Wer die Winterruhe von Wildtieren stört, gefährdet deren Überleben –
sogar dann, wenn der Hund bei der Jagd nach Reh, Hase oder Eichhörnchen nicht erfolgreich ist.

Ausgiebige Winterspaziergänge gehören für die meisten Hundebesitzer zu den liebsten Beschäftigungen in der kalten Jahreszeit. Herumtollen im verschneiten Wald oder auf Wiesen ist für den Vierbeiner natürlich ein Vergnügen.

„Mein Hund erwischt eh kein Wildtier“, denken sich dabei die meisten Hundebesitzer. Weil der Hund ja nur so klein ist – oder das flinke Eichhörnchen zu schnell wieder auf einem sicheren Baum.

Doch Achtung: Jedes Aufschrecken kann es für Wildtiere entscheidend erschweren, in einem langen Winter zu bestehen.

Rehe und Eichhörnchen beispielsweise sind winterruhende Tiere, die ihren Stoffwechsel durch geringere Nahrungsaufnahme zurückfahren, um Energie zu sparen. In dieser Zeit wird auch die Körpertemperatur gesenkt. Die plötzliche Notwendigkeit, sich schnell zu bewegen ist mit einer schnellen Erhöhung der Körpertemperatur verbunden – dabei geht viel überlebenswichtige Energie verloren.

Zu vermeiden ist es vor allem, dass der Hund im Unterholz stöbern darf. Die Nähe von Futterkrippen sollte generell vermieden werden.

Wenn ein Tier nun vor einem hetzenden Hund flüchten muss, bedeutet dies einen unnötigen Kräfteverzehr, der – vor allem im Wiederholungsfall – zum Erschöpfungstod führen kann. Auch dann, wenn der Hund bei weitem nicht an das Wildtier herankommen sollte. In der Panik kann es auch vorkommen, dass ein flüchtendes Wildtier abstürzt oder vor ein Auto läuft.

Für den Wald hat dies alles negative Auswirkungen. Denn die Wildtiere müssen den erhöhten Energiebedarf kompensieren, es kommt zu vermehrtem Verbiss junger Bäume, was die Zukunft des Waldes gefährdet.
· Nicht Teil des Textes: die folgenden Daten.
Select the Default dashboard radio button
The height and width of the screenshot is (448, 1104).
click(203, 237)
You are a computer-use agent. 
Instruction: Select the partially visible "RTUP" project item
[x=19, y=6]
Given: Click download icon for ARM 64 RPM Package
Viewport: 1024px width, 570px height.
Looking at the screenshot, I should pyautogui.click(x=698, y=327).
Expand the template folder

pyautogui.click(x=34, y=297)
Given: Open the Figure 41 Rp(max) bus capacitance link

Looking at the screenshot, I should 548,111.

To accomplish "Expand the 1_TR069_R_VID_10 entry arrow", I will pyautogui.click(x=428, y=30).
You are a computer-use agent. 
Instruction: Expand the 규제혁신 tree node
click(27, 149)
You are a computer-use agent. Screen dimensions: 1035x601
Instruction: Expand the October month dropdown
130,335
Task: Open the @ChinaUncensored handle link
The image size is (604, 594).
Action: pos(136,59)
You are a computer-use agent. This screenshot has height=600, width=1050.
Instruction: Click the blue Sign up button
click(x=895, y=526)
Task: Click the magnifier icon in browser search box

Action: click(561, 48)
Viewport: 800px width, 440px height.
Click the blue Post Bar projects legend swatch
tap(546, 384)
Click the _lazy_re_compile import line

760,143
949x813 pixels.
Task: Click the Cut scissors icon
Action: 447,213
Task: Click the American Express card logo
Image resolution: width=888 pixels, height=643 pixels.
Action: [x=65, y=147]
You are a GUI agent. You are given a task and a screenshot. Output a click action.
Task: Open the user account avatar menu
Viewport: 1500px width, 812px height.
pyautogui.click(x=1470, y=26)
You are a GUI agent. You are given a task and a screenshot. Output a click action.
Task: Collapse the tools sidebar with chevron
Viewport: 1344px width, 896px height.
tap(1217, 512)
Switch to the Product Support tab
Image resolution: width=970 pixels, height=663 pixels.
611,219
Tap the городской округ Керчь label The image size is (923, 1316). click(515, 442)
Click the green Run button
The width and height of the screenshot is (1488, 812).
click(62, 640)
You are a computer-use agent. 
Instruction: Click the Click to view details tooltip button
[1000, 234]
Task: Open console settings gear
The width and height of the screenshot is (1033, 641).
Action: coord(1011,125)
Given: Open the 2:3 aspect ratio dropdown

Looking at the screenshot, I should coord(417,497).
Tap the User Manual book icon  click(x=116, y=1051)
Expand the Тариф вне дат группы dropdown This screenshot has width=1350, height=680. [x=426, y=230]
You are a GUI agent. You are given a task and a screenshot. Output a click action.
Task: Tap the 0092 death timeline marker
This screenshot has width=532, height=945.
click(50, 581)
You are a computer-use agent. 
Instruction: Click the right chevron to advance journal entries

Auch Wildtiere im Winterschlaf müssen vor unnötigen Störungen geschützt werden. Igel beispielsweise überwintern gerne in Laubhaufen, die sie von September bis Mai bewohnen. Einmal von einem neugierigen Hund aufgestöbert und freigelegt, ist der bewegungsunfähige Igel schutzlos den kalten Temperaturen ausgeliefert und verendet oft an einer Lungenentzündung.

Weit verbreitet ist in Tirol der Siebenschläfer. Er ist ein winterschlafendes Tier und kann leicht von Hunden in tiefliegenden Astlöchern, unter großen Laubbäumen oder Felshöhlen aufgestöbert werden. Haben sie einmal ein zerstörtes Winterquartier verloren, können sie nur mit sehr viel Glück sofort ein neues Quartier finden, um weiterzuschlafen. Der Körper des Siebenschläfers senkt seine Temperatur auf 1 Grad ab und ist auf eine plötzliche Aktivität im Winter nicht eingestellt. Die meisten von Hunden aufgespürten Tiere müssen erfrieren oder verhungern.

Bitte bei den nächsten Winterspaziergängen, Rodelpartien oder Skitouren an die Wildtiere denken!